In 1991, he joined the PhD program of linguistics in the Oriental Studies Department of the University of Gothenburg. In Sweden, he worked as a researcher and teacher of Arabic literature. In 1999, the Swedish Islamic Society appointed him mufti of Sweden. Al-Yaqoubi is "fluent in several languages including Arabic, English, and Swedish"    and sacred knowledge organisation states that he has trained several hundreds of scholars, imams and preachers

Career
Al-Yaqoubi started teaching Qur'an studies and recitation at the Darwishiyya Mosque at the age of 11. He delivered his first Friday sermon at the age of 14 at al-Saadaat Mosque, was appointed as Friday Imam and speaker (Khatib) at the age of 17 and was appointed as a teacher of Islamic studies at the age of 20.
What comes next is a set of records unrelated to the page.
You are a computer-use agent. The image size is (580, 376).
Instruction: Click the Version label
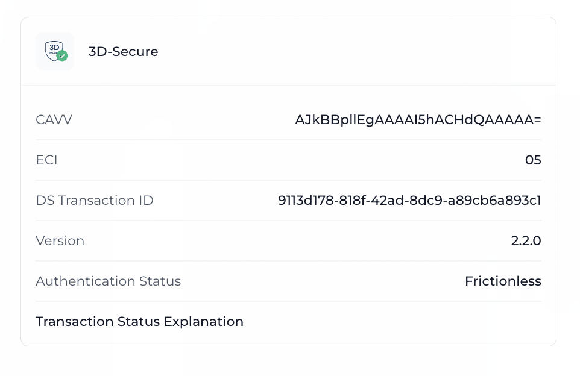pyautogui.click(x=60, y=240)
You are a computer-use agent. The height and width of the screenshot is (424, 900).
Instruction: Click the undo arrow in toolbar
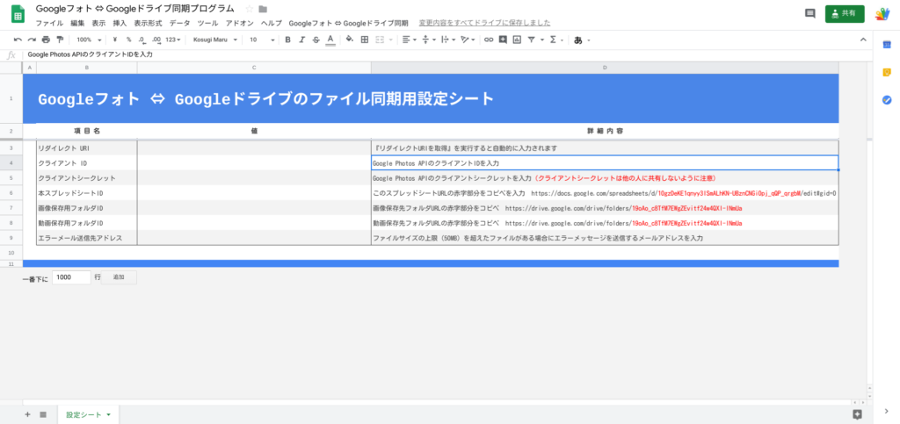[x=18, y=40]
In the mid-2000s, al-Yaqoubi returned to Syria and began preaching and teaching the Islamic sciences such as Aqidah (Islamic theology), Tafsir (Qur'anic exegesis), Hadith (Prophetic tradition), Tasawwuf (Sciences of the heart), Fiqh (Islamic jurisprudence), Usul (origins and fundamentals), Mustalah (hadith terminology), and Nahw (Arabic grammar).

Al-Yaqoubi previously resided in Damascus and was a public teacher at institutions there. He taught Islamic theology at the Umayyad Mosque; and he held the position of Jumu'ah Khatib (Friday speaker) at the Jami' al-Hasan Mosque; at the Mosque of Ibn Arabi, he taught from al-Risalah of Abd al-Karīm ibn Hawāzin Qushayri and Shamaail Tirmidhi of Tirmidhi. He was a public speaker in both Arabic and English. In June 2011, al-Yaqoubi was forced into exile by the Assad government and moved to Morocco.
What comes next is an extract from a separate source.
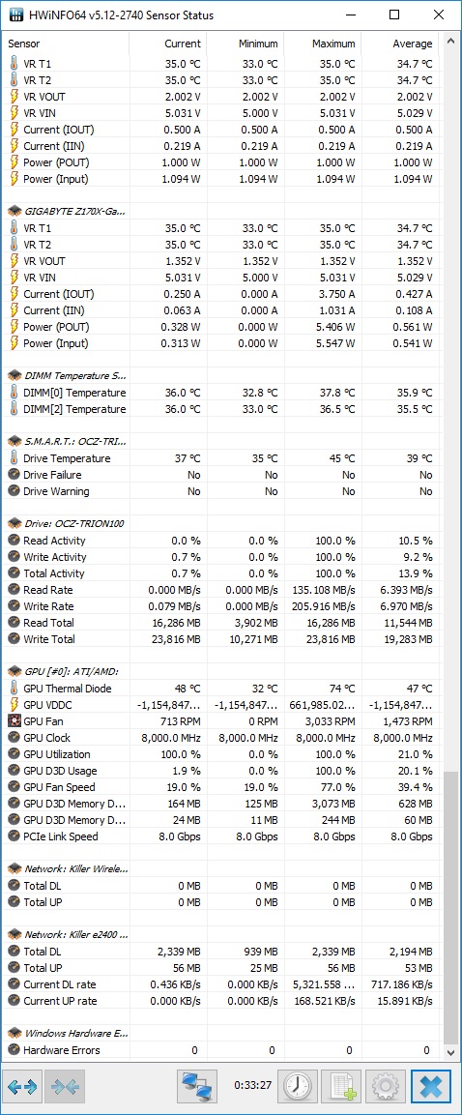Select the Hardware Errors row
Screen dimensions: 462x1115
(x=221, y=1049)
Al-Yaqoubi is currently writing, publishing new works and continuing to teach under Sacred Knowledge, an initiative dedicated to the spreading of orthodox Islam.

Involvement in the Syrian Civil War 2011–present

In April 2011, al-Yaqoubi was one of the first Sunni clerics to express his support for the Syrian uprising and condemn the Syrian government's response to peaceful demonstrations. In August 2011, the BBC reported that al-Yaqoubi had called for more international pressure on the government of Syria after Government forces renewed their crackdown on protesters. He was forced into exile in 2011.

Despite other leading scholars initially calling for minor reforms, al-Yaqoubi was early to demand the resignation of President Bashar al-Assad.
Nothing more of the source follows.